AHA advertisement
The American Hospital Association's ad in The Wall Street Journal said, “It is in the best interest of all to keep the 340B program strong.”

Keep 340B Strong, AHA Says in Wall Street Journal Ad

The American Hospital Association purchased a large ad in The Wall Street Journal print edition Tuesday touting the 340B program’s benefits and saying, “It is in the best interest of all to keep the 340B program strong.”

The quarter-page ad in the newspaper’s Jan. 10 opinion section follows a wave of negative news about 340B hospitals in both the Journal and The New York Times. The ad also ran amid expectations of congressional hearings on 340B.

It says:

  • Many of the programs and services that 340B helps hospitals provide may not be possible without the program.
  • Drug companies attack the program because it eats into their bottom line.
  • Factors fueling 340B’s growth include rising drug costs, congressional expansion of the program, increased use of outpatient care, and increased need for expensive specialty drugs.

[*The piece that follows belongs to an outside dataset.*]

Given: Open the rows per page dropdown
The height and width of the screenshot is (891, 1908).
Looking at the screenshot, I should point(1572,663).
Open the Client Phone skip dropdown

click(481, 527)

The AHA ad appeared three weeks after the Journal published an investigative article about hospital participation in the drug discount program. It found that about 90 non-rural hospitals that could not get into 340B as disproportionate share hospitals enrolled in 340B under the less demanding criteria for rural referral centers—including nationally prominent urban hospitals in metro Boston, Chicago, and Cleveland. The investigation also found that “hospitals often extend their 340B discounts to clinics in well-off communities, where they can charge privately insured patients more than those on Medicaid.”

In September, The New York Times published a long investigative article about how Ohio-based health system Bon Secours Mercy “used the poverty” of one of its hospitals in Richmond, Va., “to tap into” the 340B program. Bon Secours, the Times alleged, “has been slashing services” at Richmond Community Hospital “while investing in the city’s wealthier, white neighborhoods.” (See related story.)

Last month, AHA and five other hospital and pharmacy groups ran pro-340B digital ads for two weeks in on the websites of The Washington Post, CNN, Politico, Fox, and other publications with policymaker audiences.

In July, Pharmaceutical Research and Manufacturers of America (PhRMA) ran a full-page ad in the Post that said the 340B program benefits “big hospitals and chain pharmacies,” not patients.